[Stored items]
+++++

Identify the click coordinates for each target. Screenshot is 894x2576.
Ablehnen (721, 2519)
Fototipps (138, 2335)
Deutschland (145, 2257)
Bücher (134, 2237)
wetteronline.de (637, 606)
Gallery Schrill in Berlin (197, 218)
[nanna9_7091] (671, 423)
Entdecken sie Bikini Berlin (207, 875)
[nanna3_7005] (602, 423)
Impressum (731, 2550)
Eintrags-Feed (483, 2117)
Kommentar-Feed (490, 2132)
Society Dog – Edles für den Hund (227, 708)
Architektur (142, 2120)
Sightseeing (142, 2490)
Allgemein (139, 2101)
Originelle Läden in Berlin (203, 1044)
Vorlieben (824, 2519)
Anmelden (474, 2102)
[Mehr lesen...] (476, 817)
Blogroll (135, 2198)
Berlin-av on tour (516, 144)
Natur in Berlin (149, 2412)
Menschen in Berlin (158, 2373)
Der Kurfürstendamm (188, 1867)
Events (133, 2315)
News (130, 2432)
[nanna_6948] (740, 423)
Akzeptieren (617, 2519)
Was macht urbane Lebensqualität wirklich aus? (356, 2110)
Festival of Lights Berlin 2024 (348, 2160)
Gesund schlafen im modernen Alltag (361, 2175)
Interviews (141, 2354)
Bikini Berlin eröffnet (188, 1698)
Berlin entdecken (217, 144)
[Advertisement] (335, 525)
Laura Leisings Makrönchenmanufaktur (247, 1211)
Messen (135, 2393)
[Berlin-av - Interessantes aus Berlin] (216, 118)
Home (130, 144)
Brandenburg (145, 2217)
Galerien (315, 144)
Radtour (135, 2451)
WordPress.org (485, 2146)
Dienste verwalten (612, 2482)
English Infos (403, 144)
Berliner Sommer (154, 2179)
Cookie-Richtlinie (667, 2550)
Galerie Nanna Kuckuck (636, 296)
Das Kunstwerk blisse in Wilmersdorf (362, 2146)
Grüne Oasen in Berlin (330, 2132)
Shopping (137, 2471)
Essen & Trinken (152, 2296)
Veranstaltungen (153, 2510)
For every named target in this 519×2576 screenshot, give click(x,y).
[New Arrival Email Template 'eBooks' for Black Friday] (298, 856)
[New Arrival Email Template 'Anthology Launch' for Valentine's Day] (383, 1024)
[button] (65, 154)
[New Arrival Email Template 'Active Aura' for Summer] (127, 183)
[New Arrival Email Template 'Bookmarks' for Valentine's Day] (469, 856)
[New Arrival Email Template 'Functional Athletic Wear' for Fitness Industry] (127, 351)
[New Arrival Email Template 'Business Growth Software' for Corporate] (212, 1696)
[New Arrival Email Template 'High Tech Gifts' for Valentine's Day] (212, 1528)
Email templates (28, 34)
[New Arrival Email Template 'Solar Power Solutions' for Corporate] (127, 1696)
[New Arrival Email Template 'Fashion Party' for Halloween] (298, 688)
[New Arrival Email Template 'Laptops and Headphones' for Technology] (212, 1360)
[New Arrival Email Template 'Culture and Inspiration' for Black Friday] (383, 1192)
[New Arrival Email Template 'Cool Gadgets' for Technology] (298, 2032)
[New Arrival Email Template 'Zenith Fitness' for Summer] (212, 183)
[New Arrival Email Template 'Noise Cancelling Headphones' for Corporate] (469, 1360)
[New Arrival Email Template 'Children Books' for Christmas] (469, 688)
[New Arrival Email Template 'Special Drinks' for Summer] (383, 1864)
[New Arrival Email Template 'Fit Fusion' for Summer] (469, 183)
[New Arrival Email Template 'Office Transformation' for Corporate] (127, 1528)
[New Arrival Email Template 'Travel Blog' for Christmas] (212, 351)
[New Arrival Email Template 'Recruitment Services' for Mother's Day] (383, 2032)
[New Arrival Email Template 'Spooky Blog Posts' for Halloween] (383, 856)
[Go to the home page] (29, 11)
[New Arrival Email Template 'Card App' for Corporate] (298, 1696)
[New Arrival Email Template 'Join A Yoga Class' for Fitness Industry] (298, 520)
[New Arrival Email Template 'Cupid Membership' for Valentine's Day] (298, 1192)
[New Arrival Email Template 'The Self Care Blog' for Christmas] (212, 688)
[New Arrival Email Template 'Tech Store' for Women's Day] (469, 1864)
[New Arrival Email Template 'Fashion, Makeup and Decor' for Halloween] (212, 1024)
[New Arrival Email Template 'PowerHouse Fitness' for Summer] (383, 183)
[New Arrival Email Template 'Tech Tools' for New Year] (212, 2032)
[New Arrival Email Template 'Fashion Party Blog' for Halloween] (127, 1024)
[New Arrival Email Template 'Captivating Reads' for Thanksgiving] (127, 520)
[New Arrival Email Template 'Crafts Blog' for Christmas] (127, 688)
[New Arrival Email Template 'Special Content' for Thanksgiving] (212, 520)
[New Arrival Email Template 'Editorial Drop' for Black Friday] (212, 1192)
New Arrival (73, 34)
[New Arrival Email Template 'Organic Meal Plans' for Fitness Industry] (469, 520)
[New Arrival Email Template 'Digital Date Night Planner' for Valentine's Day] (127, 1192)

+++++

■ What you have to do ■
Transcribe each line of the data above, unaltered, from the one where "Menschen in Berlin (158, 2373)" appears to the one where "[New Arrival Email Template 'Children" appears, inclusive of both.

■ Written response ■
Menschen in Berlin (158, 2373)
Der Kurfürstendamm (188, 1867)
Events (133, 2315)
News (130, 2432)
[nanna_6948] (740, 423)
Akzeptieren (617, 2519)
Was macht urbane Lebensqualität wirklich aus? (356, 2110)
Festival of Lights Berlin 2024 (348, 2160)
Gesund schlafen im modernen Alltag (361, 2175)
Interviews (141, 2354)
Bikini Berlin eröffnet (188, 1698)
Berlin entdecken (217, 144)
[Advertisement] (335, 525)
Laura Leisings Makrönchenmanufaktur (247, 1211)
Messen (135, 2393)
[Berlin-av - Interessantes aus Berlin] (216, 118)
Home (130, 144)
Brandenburg (145, 2217)
Galerien (315, 144)
Radtour (135, 2451)
WordPress.org (485, 2146)
Dienste verwalten (612, 2482)
English Infos (403, 144)
Berliner Sommer (154, 2179)
Cookie-Richtlinie (667, 2550)
Galerie Nanna Kuckuck (636, 296)
Das Kunstwerk blisse in Wilmersdorf (362, 2146)
Grüne Oasen in Berlin (330, 2132)
Shopping (137, 2471)
Essen & Trinken (152, 2296)
Veranstaltungen (153, 2510)
For every named target in this 519×2576 screenshot, give click(x,y).
[New Arrival Email Template 'eBooks' for Black Friday] (298, 856)
[New Arrival Email Template 'Anthology Launch' for Valentine's Day] (383, 1024)
[button] (65, 154)
[New Arrival Email Template 'Active Aura' for Summer] (127, 183)
[New Arrival Email Template 'Bookmarks' for Valentine's Day] (469, 856)
[New Arrival Email Template 'Functional Athletic Wear' for Fitness Industry] (127, 351)
[New Arrival Email Template 'Business Growth Software' for Corporate] (212, 1696)
[New Arrival Email Template 'High Tech Gifts' for Valentine's Day] (212, 1528)
Email templates (28, 34)
[New Arrival Email Template 'Solar Power Solutions' for Corporate] (127, 1696)
[New Arrival Email Template 'Fashion Party' for Halloween] (298, 688)
[New Arrival Email Template 'Laptops and Headphones' for Technology] (212, 1360)
[New Arrival Email Template 'Culture and Inspiration' for Black Friday] (383, 1192)
[New Arrival Email Template 'Cool Gadgets' for Technology] (298, 2032)
[New Arrival Email Template 'Zenith Fitness' for Summer] (212, 183)
[New Arrival Email Template 'Noise Cancelling Headphones' for Corporate] (469, 1360)
[New Arrival Email Template 'Children Books' for Christmas] (469, 688)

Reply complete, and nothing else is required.